Open the global profiles configuration:

vi $PXF_BASE/clusters/default/conf/pxf-profiles.xml

Add the following profile inside the <profiles> root block:

<?xml version="1.0" encoding="UTF-8"?>
<profiles>
    <profile>
        <name>file:text</name>
        <description>Profile for reading and writing local text data</description>
        <plugins>
            <fragmenter>org.greenplum.pxf.plugins.hdfs.HdfsDataFragmenter</fragmenter>
            <accessor>org.greenplum.pxf.plugins.hdfs.LineBreakAccessor</accessor>
            <resolver>org.greenplum.pxf.plugins.hdfs.StringPassResolver</resolver>
        </plugins>
    </profile>
</profiles>

Step 2: Authorize Local File Access (basePath)

Create the active configuration directory for the default server. Note that in PXF 7, the servers directory sits directly under clusters/default/.

# Create the active default server directory
mkdir -p $PXF_BASE/clusters/default/servers/default

# Copy the template file to the active directory
cp /usr/local/pxf-gp7/templates/server/pxf-site.xml $PXF_BASE/clusters/default/servers/default/

Edit the active pxf-site.xml:

vi $PXF_BASE/clusters/default/servers/default/pxf-site.xml

Locate, uncomment, and configure the pxf.fs.basePath property to point to your secure OS target directory (e.g., /data/pfx_local_data):

    <property>
        <name>pxf.fs.basePath</name>
        <value>/data/pfx_local_data</value>
        <description>
            Sets the base path when constructing a file URI for read and write
            operations. This property MUST be configured for any server that
            accesses a file using a file:* profile.
         </description>
    </property>

(Ensure there are no trailing characters or typos inside the <value> tags).

 

Step 3: Sync and Restart PXF

Apply the configurations across all coordinator and segment hosts.

pxf cluster sync
pxf cluster restart

Step 4: Define the External Table DDL Correctly

When creating the external table in Greenplum, apply two critical rules:

  1. Use three slashes (pxf:///) to target the default server configuration.

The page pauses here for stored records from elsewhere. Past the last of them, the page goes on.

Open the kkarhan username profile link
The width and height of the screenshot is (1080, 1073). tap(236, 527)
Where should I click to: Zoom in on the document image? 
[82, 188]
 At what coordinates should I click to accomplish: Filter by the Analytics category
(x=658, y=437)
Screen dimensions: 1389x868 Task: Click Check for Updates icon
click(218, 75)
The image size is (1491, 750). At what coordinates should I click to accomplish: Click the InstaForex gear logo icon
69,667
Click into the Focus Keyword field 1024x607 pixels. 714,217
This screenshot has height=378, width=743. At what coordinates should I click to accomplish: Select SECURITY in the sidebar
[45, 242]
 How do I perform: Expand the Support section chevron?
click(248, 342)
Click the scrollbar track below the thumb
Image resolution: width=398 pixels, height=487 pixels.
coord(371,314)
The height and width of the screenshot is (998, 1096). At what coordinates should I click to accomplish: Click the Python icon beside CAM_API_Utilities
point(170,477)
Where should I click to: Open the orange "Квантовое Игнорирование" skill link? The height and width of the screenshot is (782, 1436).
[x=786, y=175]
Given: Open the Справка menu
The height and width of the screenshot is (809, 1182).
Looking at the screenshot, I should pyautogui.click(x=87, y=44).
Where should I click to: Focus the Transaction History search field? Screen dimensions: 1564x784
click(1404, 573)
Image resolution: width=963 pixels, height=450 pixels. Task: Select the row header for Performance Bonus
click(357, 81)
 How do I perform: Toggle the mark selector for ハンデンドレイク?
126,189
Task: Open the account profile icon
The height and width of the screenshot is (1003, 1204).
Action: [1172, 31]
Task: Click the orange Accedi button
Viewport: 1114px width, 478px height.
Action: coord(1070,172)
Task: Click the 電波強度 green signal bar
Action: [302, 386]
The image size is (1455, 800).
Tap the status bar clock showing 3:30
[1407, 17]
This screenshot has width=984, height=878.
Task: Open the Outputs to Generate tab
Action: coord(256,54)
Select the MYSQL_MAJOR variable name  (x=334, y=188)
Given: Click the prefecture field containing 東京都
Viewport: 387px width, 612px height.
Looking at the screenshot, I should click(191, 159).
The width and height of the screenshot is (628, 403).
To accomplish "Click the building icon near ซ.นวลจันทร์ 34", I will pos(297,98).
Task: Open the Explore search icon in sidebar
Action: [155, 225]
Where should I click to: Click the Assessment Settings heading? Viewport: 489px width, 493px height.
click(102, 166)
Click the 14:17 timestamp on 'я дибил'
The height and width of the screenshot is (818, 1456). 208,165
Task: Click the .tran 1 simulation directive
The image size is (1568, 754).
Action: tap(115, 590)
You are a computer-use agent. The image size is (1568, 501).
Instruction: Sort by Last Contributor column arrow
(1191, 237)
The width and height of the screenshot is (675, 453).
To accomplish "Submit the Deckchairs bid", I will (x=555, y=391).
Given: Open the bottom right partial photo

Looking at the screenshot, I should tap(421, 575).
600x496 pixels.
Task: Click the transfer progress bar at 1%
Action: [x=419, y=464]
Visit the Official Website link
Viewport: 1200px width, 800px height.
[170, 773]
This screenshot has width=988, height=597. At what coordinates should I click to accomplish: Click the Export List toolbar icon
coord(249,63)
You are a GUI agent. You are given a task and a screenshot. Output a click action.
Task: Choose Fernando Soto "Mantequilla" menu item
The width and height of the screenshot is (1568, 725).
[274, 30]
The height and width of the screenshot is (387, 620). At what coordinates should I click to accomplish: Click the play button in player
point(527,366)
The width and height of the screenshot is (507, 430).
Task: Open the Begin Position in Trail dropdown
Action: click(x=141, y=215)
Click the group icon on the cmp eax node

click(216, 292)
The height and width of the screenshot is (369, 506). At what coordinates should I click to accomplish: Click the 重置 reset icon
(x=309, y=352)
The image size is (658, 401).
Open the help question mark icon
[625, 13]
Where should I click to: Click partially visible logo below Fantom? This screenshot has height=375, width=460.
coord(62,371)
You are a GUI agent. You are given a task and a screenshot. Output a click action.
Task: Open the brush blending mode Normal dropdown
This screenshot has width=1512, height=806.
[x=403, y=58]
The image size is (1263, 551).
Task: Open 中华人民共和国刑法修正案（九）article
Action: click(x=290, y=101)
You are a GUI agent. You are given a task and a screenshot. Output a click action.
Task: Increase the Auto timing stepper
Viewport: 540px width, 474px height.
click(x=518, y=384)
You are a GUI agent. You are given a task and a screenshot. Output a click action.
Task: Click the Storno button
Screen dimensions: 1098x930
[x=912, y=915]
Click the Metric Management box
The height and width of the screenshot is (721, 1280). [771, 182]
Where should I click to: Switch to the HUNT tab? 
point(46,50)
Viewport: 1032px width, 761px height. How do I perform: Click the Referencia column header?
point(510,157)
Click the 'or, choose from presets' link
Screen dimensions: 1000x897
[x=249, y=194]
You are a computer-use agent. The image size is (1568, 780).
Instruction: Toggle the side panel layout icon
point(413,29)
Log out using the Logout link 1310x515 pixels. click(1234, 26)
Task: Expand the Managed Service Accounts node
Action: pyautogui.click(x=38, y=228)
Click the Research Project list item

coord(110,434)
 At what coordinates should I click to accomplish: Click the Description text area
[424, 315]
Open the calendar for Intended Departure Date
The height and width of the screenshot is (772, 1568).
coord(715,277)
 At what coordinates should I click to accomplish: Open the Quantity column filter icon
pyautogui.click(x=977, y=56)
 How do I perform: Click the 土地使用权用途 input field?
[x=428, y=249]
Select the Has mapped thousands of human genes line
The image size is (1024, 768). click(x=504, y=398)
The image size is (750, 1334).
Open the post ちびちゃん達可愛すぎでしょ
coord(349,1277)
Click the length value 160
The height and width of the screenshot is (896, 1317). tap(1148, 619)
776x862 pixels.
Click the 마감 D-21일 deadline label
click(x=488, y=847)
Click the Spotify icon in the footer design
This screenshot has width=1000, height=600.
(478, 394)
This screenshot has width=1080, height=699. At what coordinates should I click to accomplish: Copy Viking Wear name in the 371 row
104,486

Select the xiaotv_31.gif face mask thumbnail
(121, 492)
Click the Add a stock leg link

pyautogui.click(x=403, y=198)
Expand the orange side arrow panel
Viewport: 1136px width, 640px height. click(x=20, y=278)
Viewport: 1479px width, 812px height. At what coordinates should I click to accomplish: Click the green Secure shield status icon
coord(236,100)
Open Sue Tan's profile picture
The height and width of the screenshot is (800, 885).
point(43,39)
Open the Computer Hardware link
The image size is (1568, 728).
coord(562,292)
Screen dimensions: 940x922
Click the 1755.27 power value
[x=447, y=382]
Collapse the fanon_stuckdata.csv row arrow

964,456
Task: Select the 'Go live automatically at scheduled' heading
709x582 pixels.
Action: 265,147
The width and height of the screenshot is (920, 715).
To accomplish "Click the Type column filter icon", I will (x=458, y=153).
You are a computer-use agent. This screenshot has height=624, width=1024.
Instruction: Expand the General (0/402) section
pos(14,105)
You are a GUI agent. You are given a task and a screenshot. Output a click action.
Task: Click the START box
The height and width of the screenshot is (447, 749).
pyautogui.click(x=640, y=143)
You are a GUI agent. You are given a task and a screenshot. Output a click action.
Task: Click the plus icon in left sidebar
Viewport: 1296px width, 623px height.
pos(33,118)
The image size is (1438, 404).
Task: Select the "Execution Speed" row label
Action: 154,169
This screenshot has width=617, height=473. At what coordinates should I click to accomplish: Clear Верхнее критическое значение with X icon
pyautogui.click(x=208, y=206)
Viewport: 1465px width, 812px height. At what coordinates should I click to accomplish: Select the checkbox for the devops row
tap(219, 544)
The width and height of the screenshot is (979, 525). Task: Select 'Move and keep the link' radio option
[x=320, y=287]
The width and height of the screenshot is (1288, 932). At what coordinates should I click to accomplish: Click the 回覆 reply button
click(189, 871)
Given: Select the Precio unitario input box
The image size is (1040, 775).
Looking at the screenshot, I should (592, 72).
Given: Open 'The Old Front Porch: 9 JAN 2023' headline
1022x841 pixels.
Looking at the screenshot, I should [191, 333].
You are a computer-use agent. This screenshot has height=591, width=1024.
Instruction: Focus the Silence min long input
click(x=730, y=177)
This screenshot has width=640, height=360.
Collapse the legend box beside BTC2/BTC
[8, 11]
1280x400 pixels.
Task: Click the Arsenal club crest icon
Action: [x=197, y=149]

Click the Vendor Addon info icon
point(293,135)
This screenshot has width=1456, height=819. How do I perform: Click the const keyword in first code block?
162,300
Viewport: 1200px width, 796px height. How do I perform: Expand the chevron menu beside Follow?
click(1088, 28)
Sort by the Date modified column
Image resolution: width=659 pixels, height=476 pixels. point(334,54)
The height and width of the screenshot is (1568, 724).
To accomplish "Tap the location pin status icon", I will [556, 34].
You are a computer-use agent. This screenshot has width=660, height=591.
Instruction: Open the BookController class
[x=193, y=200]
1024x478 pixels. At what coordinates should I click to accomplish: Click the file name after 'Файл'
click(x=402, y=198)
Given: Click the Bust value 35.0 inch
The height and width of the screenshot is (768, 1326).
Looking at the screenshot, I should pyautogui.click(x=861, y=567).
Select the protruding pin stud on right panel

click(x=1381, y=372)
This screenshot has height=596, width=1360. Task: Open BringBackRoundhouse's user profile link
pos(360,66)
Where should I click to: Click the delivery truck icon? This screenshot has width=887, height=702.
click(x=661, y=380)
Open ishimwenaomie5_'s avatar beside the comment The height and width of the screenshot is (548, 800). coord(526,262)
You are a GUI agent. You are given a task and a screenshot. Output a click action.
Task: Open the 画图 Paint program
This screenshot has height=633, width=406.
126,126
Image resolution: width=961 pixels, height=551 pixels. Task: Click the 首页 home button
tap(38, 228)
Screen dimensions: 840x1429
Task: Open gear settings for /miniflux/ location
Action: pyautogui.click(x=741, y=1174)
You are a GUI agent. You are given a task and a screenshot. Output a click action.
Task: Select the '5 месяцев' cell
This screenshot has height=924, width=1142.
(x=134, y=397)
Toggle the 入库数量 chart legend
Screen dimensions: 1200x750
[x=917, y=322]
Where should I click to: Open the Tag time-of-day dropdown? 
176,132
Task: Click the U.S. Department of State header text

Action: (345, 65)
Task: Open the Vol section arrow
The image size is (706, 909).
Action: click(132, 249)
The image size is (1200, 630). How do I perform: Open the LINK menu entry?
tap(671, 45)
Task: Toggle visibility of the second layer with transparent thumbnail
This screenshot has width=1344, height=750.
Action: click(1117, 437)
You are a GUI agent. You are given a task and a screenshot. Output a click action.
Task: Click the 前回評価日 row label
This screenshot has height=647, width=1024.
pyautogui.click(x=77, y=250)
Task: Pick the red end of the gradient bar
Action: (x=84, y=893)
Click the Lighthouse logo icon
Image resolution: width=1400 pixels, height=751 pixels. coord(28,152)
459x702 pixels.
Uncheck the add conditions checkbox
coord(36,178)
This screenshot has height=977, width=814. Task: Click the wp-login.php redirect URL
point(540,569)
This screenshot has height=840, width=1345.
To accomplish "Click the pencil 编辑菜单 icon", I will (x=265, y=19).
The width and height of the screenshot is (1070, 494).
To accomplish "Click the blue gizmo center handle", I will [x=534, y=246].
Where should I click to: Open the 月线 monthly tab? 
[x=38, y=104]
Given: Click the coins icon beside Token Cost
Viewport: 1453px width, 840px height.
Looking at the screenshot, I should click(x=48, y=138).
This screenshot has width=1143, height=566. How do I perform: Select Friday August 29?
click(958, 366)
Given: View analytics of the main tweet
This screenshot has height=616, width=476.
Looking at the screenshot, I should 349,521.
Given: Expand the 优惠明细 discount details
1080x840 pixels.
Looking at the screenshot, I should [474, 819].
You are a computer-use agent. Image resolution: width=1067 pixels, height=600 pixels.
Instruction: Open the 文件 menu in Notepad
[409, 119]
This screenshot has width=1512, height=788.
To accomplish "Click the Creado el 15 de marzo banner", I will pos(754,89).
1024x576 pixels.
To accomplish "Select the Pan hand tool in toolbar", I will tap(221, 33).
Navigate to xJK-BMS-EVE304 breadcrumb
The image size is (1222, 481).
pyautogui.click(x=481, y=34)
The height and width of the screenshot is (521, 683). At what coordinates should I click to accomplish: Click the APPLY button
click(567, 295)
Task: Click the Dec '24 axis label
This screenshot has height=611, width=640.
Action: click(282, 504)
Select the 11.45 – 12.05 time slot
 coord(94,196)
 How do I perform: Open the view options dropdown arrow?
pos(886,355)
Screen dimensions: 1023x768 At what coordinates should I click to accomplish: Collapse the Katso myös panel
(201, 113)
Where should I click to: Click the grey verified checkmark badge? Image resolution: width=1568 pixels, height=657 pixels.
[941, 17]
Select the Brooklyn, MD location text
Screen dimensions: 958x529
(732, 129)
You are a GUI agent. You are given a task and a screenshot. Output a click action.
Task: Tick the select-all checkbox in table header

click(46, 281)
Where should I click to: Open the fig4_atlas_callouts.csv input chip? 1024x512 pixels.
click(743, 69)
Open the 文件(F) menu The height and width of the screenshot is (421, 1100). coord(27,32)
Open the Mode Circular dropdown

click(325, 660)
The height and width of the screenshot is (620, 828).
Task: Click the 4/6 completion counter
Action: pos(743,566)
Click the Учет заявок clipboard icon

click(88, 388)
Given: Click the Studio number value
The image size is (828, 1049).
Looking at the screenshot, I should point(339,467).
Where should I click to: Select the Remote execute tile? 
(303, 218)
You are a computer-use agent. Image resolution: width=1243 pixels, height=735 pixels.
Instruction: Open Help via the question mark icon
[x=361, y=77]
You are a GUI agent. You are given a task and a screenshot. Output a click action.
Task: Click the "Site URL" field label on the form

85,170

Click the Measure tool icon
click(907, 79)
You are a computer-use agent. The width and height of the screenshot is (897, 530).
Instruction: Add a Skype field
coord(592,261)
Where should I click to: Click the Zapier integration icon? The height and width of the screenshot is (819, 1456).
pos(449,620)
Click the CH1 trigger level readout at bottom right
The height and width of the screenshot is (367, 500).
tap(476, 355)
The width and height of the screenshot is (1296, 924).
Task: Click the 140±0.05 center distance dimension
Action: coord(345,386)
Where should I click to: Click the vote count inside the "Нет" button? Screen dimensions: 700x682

  2. Specify only the relative path (the filename/folder) after the slashes, as PXF will automatically prepend your configured basePath.

DROP EXTERNAL TABLE IF EXISTS pxf_write_test;

CREATE WRITABLE EXTERNAL TABLE pxf_write_test (
    id  int,
    msg text
)
LOCATION (
  -- Combines basePath (/data/pfx_local_data) with relative location (/out.csv)
  'pxf:///out.csv?PROFILE=file:text'
)
FORMAT 'CSV';

-- Execute the write operation
INSERT INTO pxf_write_test VALUES
(1, 'hello'),
(2, 'pxf write test'),
(3, 'greenplum 7');

The output files will now successfully land in /data/pfx_local_data/out.csv/ across the executing segment hosts.